A mes oreilles éduquées mais non savantes, et surtout accoutumées aux fameuses versions de Glenn Gould, l'interprétation de Perrahia est une nouvelle révélation. Personnellement, je la trouve plus respirable, plus aimable que celle de L'incontournable. Je trouve les appogiatures supplémentaires bienvenues, elles donnent un côté tonique mais pas précipité. Le tempo parfois plus lent nous laisse savourer certains détails qui étaient peut-être un peu brouillés sous la main fiévreuse de L'incontournable. Et pour reprendre les termes d'un autre commentateur, j'y perçois un certain humour. Trop ? Peut-on avoir trop d'humour ? Ce n'est quand-même pas à se taper les cuisses, n'ayez pas peur !
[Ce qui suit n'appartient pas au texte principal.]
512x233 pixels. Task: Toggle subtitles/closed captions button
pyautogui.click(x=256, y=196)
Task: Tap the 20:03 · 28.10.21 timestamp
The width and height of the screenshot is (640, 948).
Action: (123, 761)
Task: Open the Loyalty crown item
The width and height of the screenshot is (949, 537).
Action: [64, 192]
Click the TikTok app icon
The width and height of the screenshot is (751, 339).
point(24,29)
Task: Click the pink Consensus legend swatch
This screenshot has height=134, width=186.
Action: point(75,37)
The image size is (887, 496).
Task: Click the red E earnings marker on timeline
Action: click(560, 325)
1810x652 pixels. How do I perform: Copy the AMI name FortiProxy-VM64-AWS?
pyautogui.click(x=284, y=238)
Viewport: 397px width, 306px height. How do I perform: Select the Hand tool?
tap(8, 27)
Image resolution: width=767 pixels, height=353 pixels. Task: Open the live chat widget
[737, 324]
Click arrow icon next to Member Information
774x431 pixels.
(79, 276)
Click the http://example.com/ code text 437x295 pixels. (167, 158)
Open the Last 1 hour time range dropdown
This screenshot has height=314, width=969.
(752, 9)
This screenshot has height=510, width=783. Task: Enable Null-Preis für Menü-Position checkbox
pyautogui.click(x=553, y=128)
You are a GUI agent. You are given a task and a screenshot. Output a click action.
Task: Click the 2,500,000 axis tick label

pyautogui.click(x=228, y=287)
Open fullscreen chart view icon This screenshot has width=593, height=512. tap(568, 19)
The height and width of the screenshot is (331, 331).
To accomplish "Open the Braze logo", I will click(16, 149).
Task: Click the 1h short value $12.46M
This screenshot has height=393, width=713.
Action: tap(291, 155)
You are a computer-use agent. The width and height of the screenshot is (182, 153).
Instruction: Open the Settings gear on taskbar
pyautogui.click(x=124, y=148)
Ce que je trouve génial avec Bach, pour le pratiquer moi-même en amatrice, c'est justement cette incroyable liberté qu'il offre à l'interprète. C'est peut-être un peu protestant. Chacun son Bach. Il n'y a pas "le pape" Glenn Gould et les hérétiques, qui seraient tous les autres. Réduire les Variations Golberg a UNE interprétation très particulière est à mon avis plus que dommage, c'est un contresens.
Celle de Perrahia vaut largement celle de L'incontournable. Ça y est, je l'ai dit.